From a property perspective, Redfern’s inherent potential is that it’s just three kilometres from the CBD and on the existing city train line. For these two reasons alone, it’s long been earmarked for change, its rich and important indigenous heritage notwithstanding.
Yet, the idea of truly transforming Redfern only began after the 2004 riots, says chief executive of Positive Real Estate Sam Saggers. Indeed, that grim night appeared to accelerate Redfern’s redevelopment, which had surely been delayed, at least in part, due to its complex history.
Twelve years later, Redfern is in the sixth stage of an eight stage process - displacement of long term residents, says Saggers. This has been building over the past decade, with other stages including planning, increased investment, new development and an overall cultural shift. Saggers says the current movement of people is where things really intensify in the gentrification process.
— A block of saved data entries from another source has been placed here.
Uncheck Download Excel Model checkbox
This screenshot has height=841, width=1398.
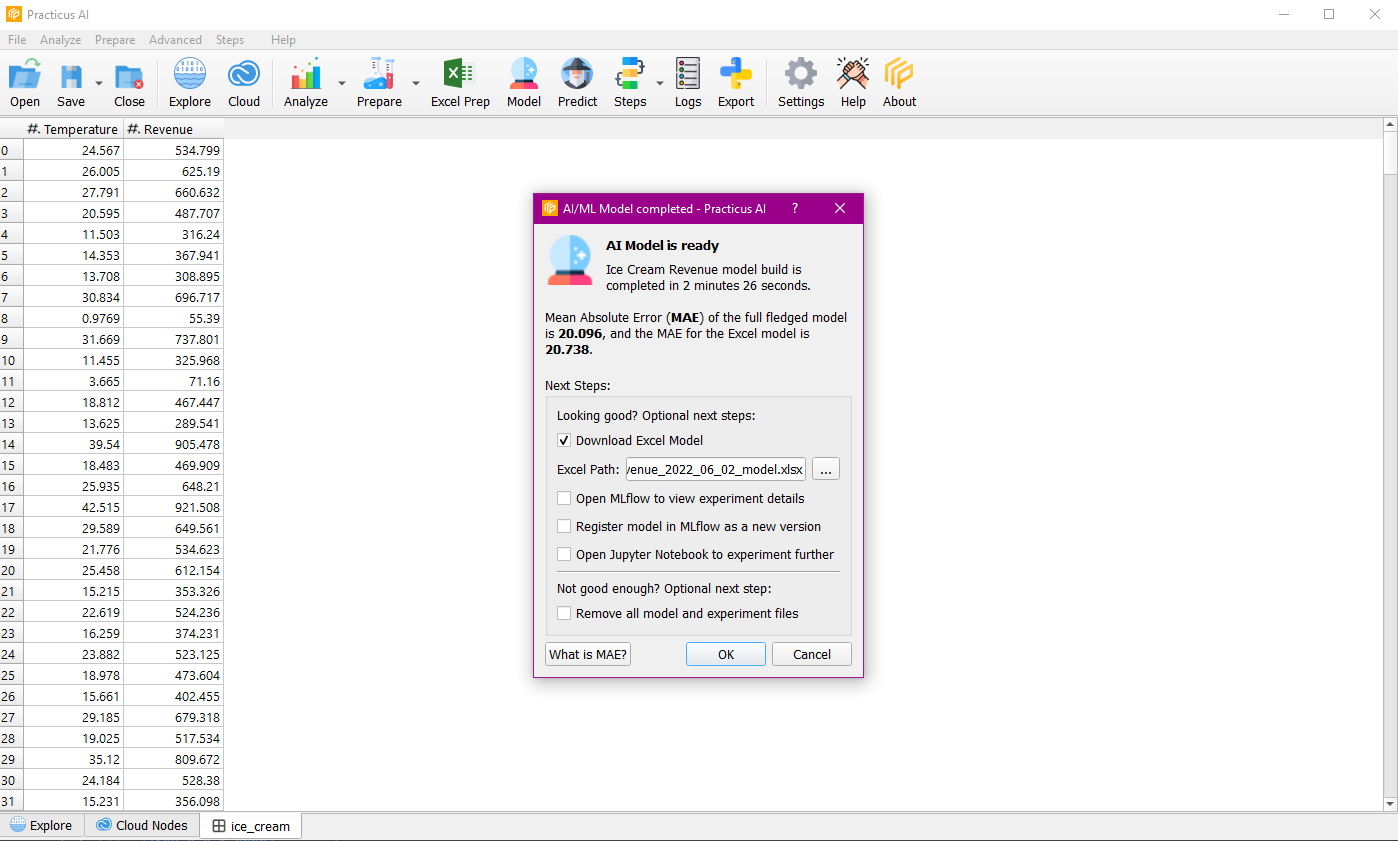point(565,441)
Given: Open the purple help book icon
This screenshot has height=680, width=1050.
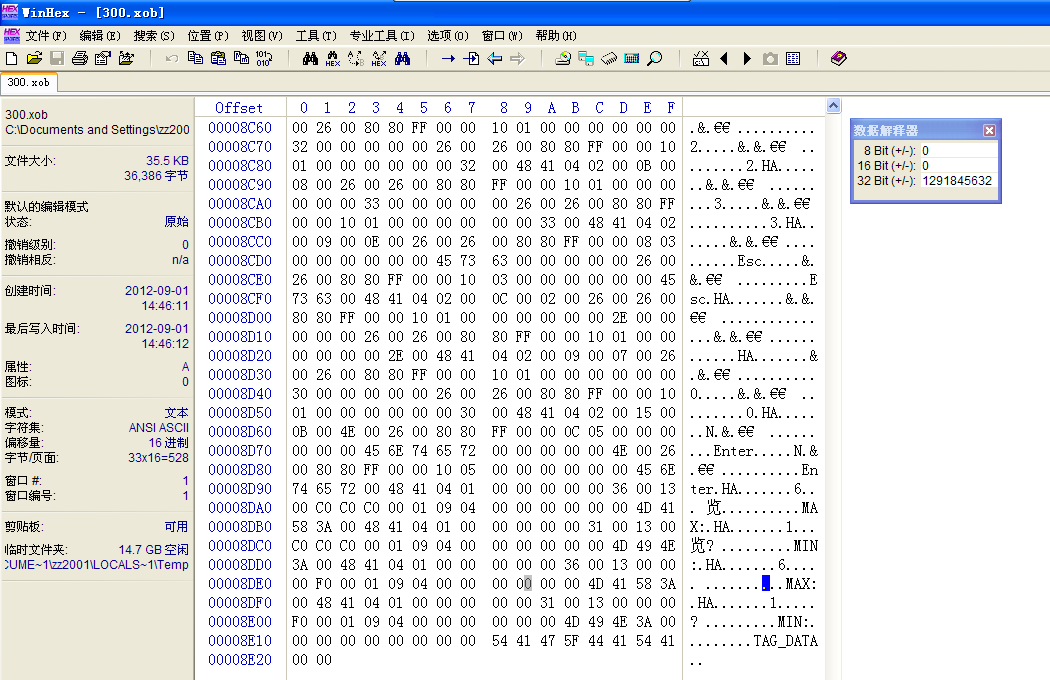Looking at the screenshot, I should pyautogui.click(x=838, y=59).
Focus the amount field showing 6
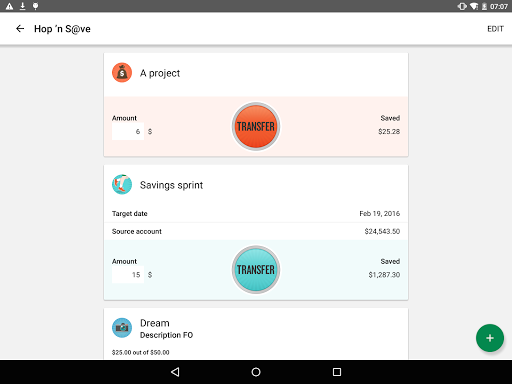The height and width of the screenshot is (384, 512). 128,131
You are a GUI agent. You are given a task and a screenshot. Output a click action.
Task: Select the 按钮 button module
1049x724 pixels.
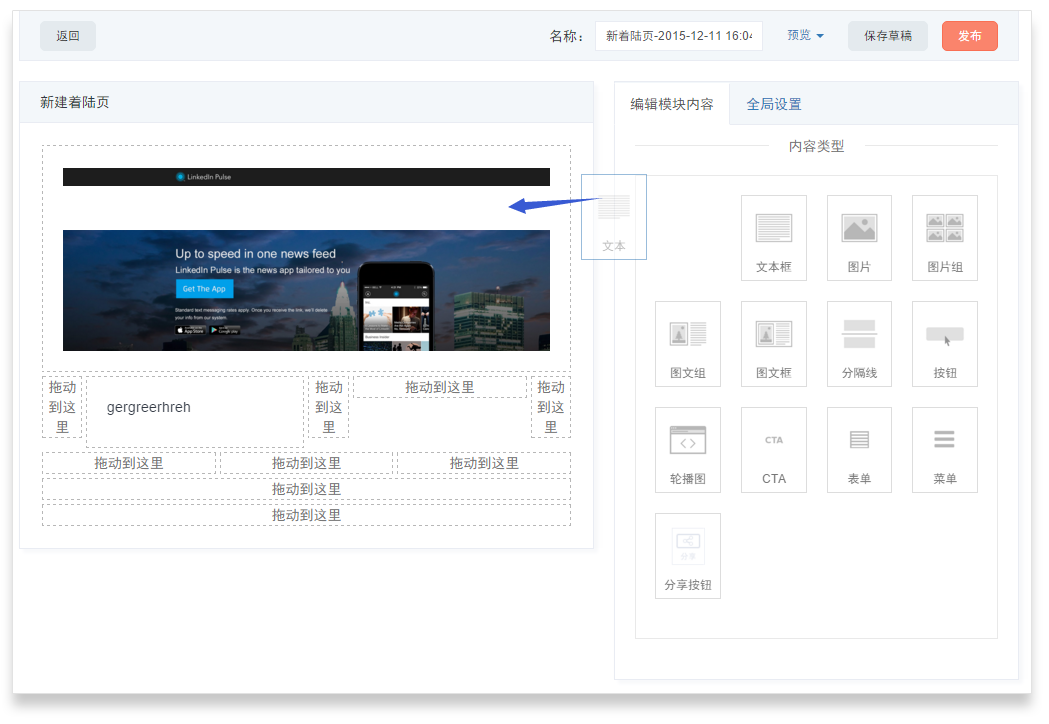coord(944,344)
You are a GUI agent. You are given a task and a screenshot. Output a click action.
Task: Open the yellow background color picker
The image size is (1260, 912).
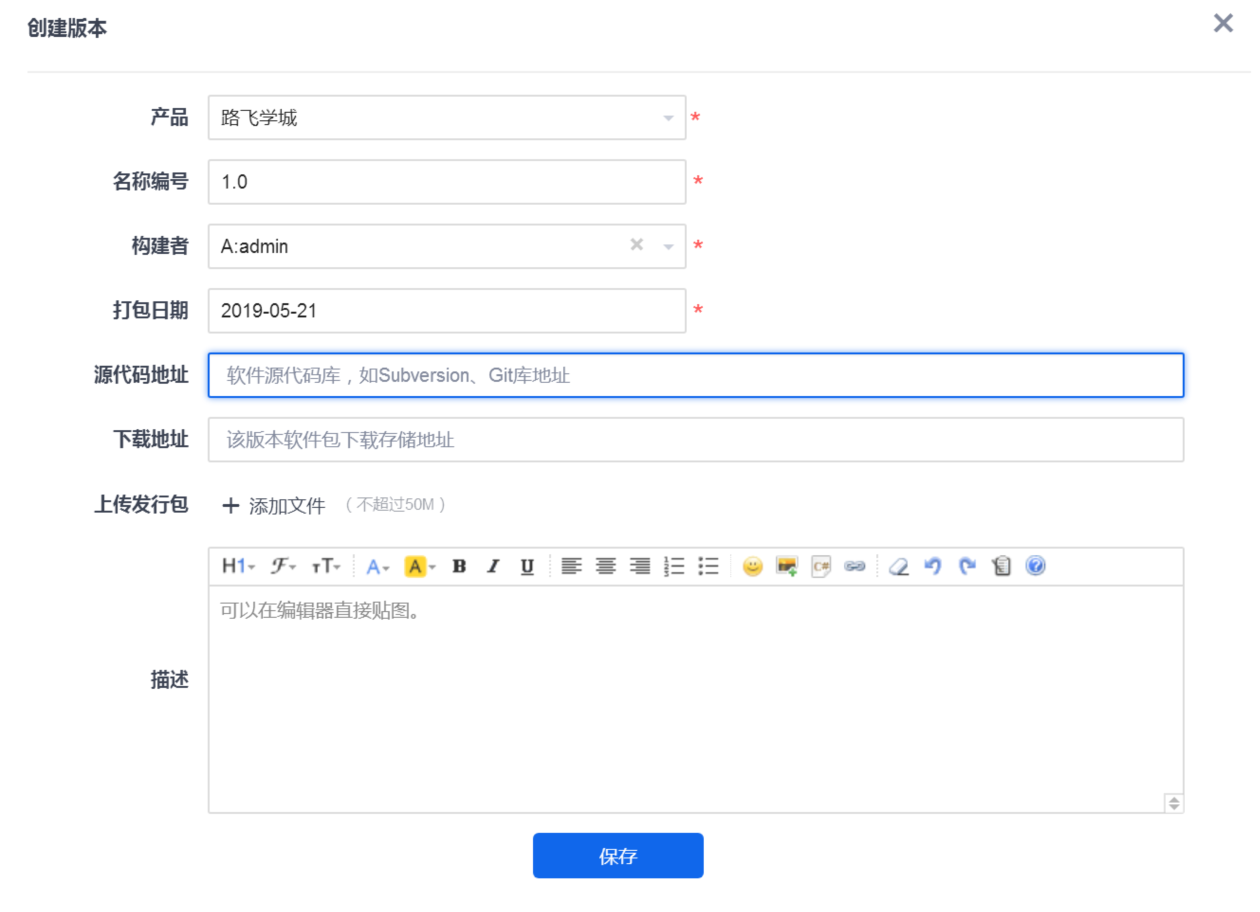coord(420,566)
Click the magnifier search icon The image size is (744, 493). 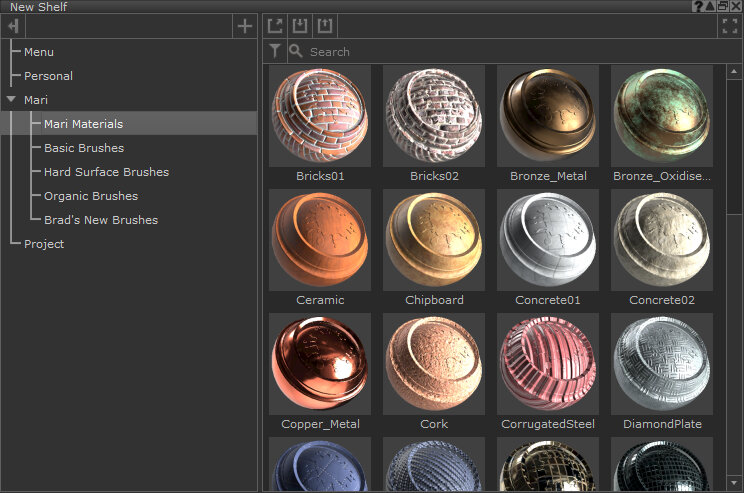[296, 51]
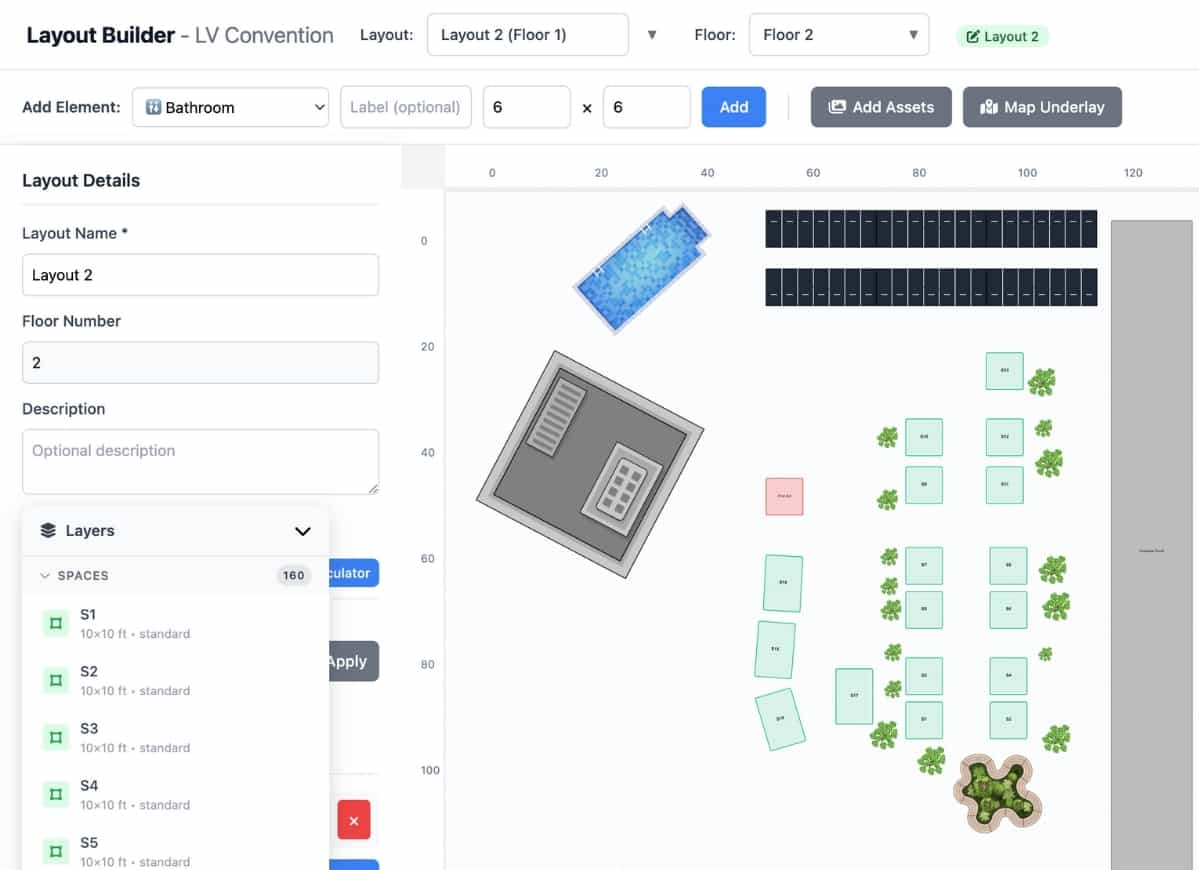
Task: Click the Label (optional) input field
Action: [405, 107]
“As more people realise the area is great, higher wealth brackets come to the suburb,” says Saggers. “There extra income increases the property prices as they [new buyers] will simply pay more.
“It’s fair to say the next five years may see Redfern catch up in value to its other inner city rivals, like Millers Point, Potts Point, Elizabeth Bay, Surry Hills.”
New and eager tenants
Managing director of buyers' agency Rose and Jones, Byron Rose, says that as local retailers and commercial operators have improved, Redfern’s property values have followed. Trendy cafes and hip pubs are evidence of this, as is the new young and cashed-up clientele.
As a result, “terraces and houses are holding very good value,” says Rose. And even though there’s been a contraction of pricing in units amid increasing local supply, demand should hold, he says.
“Property is typically a long term play and properties this close to the CBD will typically do well with regards to growth,” says Rose. “Redfern’s proximity to the CBD and access to surrounding amenities will continue to drive that demand, and in turn, further gentrify the area.”
Top dollar
To get a sense of this demand in what has become a rather tightly held market, consider that a five bedroom terrace house on 82 Pitt Street recently sold for $1.9m, as per real estate agency Bresic Whitney.
Sales consultant at Bresic Whitney in Darlinghurst, Michael Kirk says there’s been a definite change in Redfern over the past two or three years, with appetite for the area very strong even as overall prices escalate.
For example, many buyers are willing to spend up to $2m for a terrace house and increasingly between $2-4m, says Kirk. He also sees more young families than before, with some purchasing older properties that have been newly renovated, while others will pay top dollar for old homes that they can shape themselves.
The reshaping of this historic location continues.
Deeper pockets
Once a blue collar suburb, Redfern has gone upmarket. For example, the median weekly personal income for people aged 15 years and over in Redfern was $810, according to the 2011 Government Census. The New South Wales median was $561 at the same point in time.
A brief history of Indigenous people in Eveleigh / Redfern
According to a 2012 report by the New South Wales Government, the Eveleigh precinct – which encompasses suburbs such as Redfern, Erskineville and Waterloo - experienced significant changes with the coming of the railway in 1855.
“The smaller subdivisions and housing provided greater access to working class families, and for Aboriginal people seeking opportunities, which included employment with the railways,” the report says.
And so, Indigenous people from rural areas started moving into Redfern during the 1920s and during the Great Depression of the 1930s, as per the government website Environment.gov.au. Many years later, public housing was set up by the Aboriginal Housing Company (AHC) in response to discrimination against Aborigines in the rental market. But when government funding dropped, the area and housing started to deteriorate.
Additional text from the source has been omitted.